▶ Excerpt to read:
The conference opened with a screening of the feature length documentary 48 (2009) with Portuguese filmmaker Susana De Sousa. Composed entirely of still image portraits taken by various police and security forces of captured political dissidents during the Portuguese dictatorship (1926-1974), the film looks simple but isn’t. As De Sousa noted, she contrasted the official history inscribed in the images with the unofficial history of the sound of the resistance.
The voices of the prisoners, involved in different resistance movements both above ground and underground, describe their political work and how they survived physical and mental torture, including sleep deprivation where prisoners were kept awake for 18 days, endless bouts of dysentary, nails ripped off, bodies assaulted.
We never see current images of the political activists and internees who narrate their stories. Instead, we scrutinize the way the military and security forces rendered their faces into historical records. De Sousa explained that she decided to never show the people "because that would divide the film into times, the present and the past, and I wanted to bring the experience and memories to the present, in a more complex temporality with the images.” The film does not focus on individuals, but instead exposes the system of the fascist dictatorship in Portugal, a history still repressed and silenced.
Organized by documentary scholars Alisa Lebow (Brunel University)and Michael Chanan (Roehampton University), the annual Documentary Now! Conference in London bills itself as a “conference on the contemporary contexts and possibilities of the documentary.” Lebow and Chanan have written extensively on the forms and function of the committed documentary.
Both have championed moving documentary film studies away from its American/Eurocentric axis: Lebow has not only advanced queer documentary, but Turkish Cinema, and Chanan is a leading figure in writing about Cuban and Latin American Cinema. The conference bears their imprint, because its organization refuses to accept safe categories or traditional thinking about documentary. For example, smaller symposia often feature mostly senior, established scholars. But Lebow and Chanan programmed almost as many PhD students as senior level heavyweights.
In the context of the mammoth job-marketing, career-advancing conferences mounted by the likes of the Society for Cinema and Media Studies (SCMS) and the International Communication Association (ICA), the intense collegiality and think tank intensities of a smaller conference like Documentary Now function as a most welcome and much-needed respite. Documentary Now offers a place to test out new edgy ideas, connect with scholars and makers pushing the envelope of scholarship, and engage in conversations about ideas rather than about program cuts, tenure battles, and the end of the humanities as we used to know it.
The three days of panels and presentations mapped the unresolved political and ethical issues contemporary documentary studies engages. An outstanding, provocative panel called “Dis/Embodied Voices” featured scholars Bella Honess (England), Patrik Sjoberg (Sweden) and Laura Rascaroli (Ireland) probing how the fracturing of sound, voice, image, portrait, face challenge the documentary referent as unified, suggesting documentary form as a philosophical, rather than representational, enterprise.
Rascaroli advanced the idea of the “interstice”, a textual and extratextual space, a “crevice that engenders something new.” Sjoberg’s paper queried how “hidden subjects” –like faces covered by the burqa, the mask, the veil, or rotoscoping and animation of social actors, bring to documentary an argument about hidden, defaced, distorted, destabilized identities which foreground voice over image.

▶ Written request: In the conference report, which film was screened to open the conference? The lines that come next are taken from a different source.

▶ Recorded data:
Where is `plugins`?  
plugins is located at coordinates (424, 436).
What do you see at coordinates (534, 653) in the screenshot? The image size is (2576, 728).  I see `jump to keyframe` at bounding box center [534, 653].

▶ Written solution: The feature-length documentary 48 (2009), with Portuguese filmmaker Susana De Sousa.